[TEXT FOR ANALYSIS — start]
Please, please let the Rick Ankiel rumor be true

Rick Ankiel of the St. Louis Cardinals winds back to pitch the ball against the Arizona Diamondbacks in 2001. - Todd Warshaw/Allsport

In which we discuss the comeback of Rick Ankiel, who came back already once before.

There are interesting rumors, and then there are thought exercises. A rumored four-team trade goes beyond the realm of interesting and demands your attention. But four-team trade rumors are rare, so we don't to get to have that fun often.

Here's something, then, that's as interesting as a 16-team trade that includes teams from Korea and MLS. Buried in a Joe Strauss mailbag column, we have this:

Q.: Is it time for Rick Ankiel to start pitching again? I think his days are numbered as a hitter. Would the Cards have any interest in taking a flyer on him if he'd reconsider his stance on pitching?

Strauss: I'm hearing Ankiel is open to giving pitching one last shot since his market as a position player appears minimal. And, yes, I think the Cardinals would be among those open to providing such an opportunity. For now it remains in the rumor stage. Developing story …

Click the link just for the picture. Ankiel was a pitcher, yes, and it was when he was 12 years old, apparently. Close to it, at least. He was 19 when he came up with the Cardinals, and he was 20 when he had his fateful meltdown in the playoffs. That was 12 years ago -- there are baseball fans driving around now who weren't in kindergarten then, if you want to feel old. As such, there's a generation of baseball fans that doesn't remember Rick Ankiel as a pitcher.
[TEXT FOR ANALYSIS — finish]
[PROVIDED DATA — start]
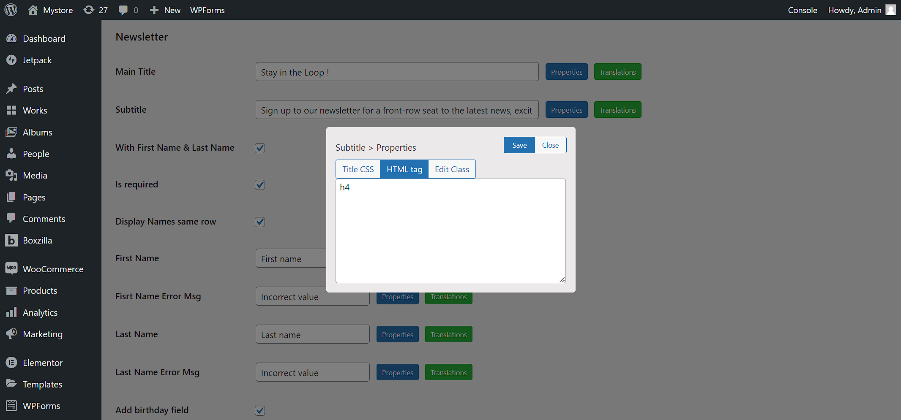This screenshot has width=901, height=420.
Task: Save the Subtitle properties
Action: click(519, 145)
[PROVIDED DATA — finish]
TASKS FOR THIS EXERCISE:
1 – Reproduce the stretch of the Rick Ankiel article from "Strauss: I'm hearing" through "as a pitcher.".
2 – In the Rick Ankiel article, whose mailbag column held the rumor?
3 – Write what comes next in the Rick Ankiel article, beginning after its final sentence.
The listing after the Rick Ankiel article comes from a separate source.

YOUR RESPONSES:
1 –
Strauss: I'm hearing Ankiel is open to giving pitching one last shot since his market as a position player appears minimal. And, yes, I think the Cardinals would be among those open to providing such an opportunity. For now it remains in the rumor stage. Developing story …

Click the link just for the picture. Ankiel was a pitcher, yes, and it was when he was 12 years old, apparently. Close to it, at least. He was 19 when he came up with the Cardinals, and he was 20 when he had his fateful meltdown in the playoffs. That was 12 years ago -- there are baseball fans driving around now who weren't in kindergarten then, if you want to feel old. As such, there's a generation of baseball fans that doesn't remember Rick Ankiel as a pitcher.

2 – Joe Strauss's

3 –
I'm not sure if there's ever been a pitching prospect with as much hype as Stephen Strasburg. But the first one I'd consider as competition would be Ankiel. His stats in the minors:

1998 18 A+-A 2.63 28 161.0 106 8 50 222 2.8 12.4 4.44
1999 19 AAA-AA 2.35 24 137.2 98 9 62 194 4.1 12.7 3.13
2001 21 Rk-AAA 2.25 17 92.0 45 1 35 162 3.4 15.8 4.63

In retrospect, he never had pinpoint command, so maybe the expectations for immediate dominance were unrealistic. But he was a burgeoning star, as sure of a sure thing as a young pitcher could be. The link up there has video of his pitching, but not the good pitching. His curve was otherworldly. I never saw Sandy Koufax, but Ankiel's curve was how I pictured Koufax's curve -- a true hammer made even more dominant by the electric fastball that would invariably precede it.

I guess the first question has to do with that fastball. How's the arm strength, Rick?

Good, good. And let me check the AP/Reuters news wires to see if left-handed pitchers are still in demand … okay, yep., they're still in demand. Ankiel is 33 -- old for a limited offensive player, but he'd be entering his prime as a lefty reliever.

Here's the part of the Important Baseball Analysis where I look into the past to predict the future. Player X did this, so Player Y just might do this. Except, you can see the problem with that. Ankiel was a teenaged pitching phenom who had one of the most memorable losses of command in baseball history, underwent Tommy John surgery, and came back as a hitter six years later. You're not finding a comp for that. As such, we can't even make up the chances of such a thing succeeding. Less than one percent? Much, much higher?

And, of course, this is still just a wild rumor.

But it's a rumor that a) is interesting as all heck, and b) makes a ton of sense. Ankiel was the best pitching prospect in the world. It's not hyperbole to suggest he was one of the best pitching prospects ever. And if he's not a pitcher, he's a 33-year-old outfielder who can't hit for average or take a walk. Those aren't in demand. Left-handers are.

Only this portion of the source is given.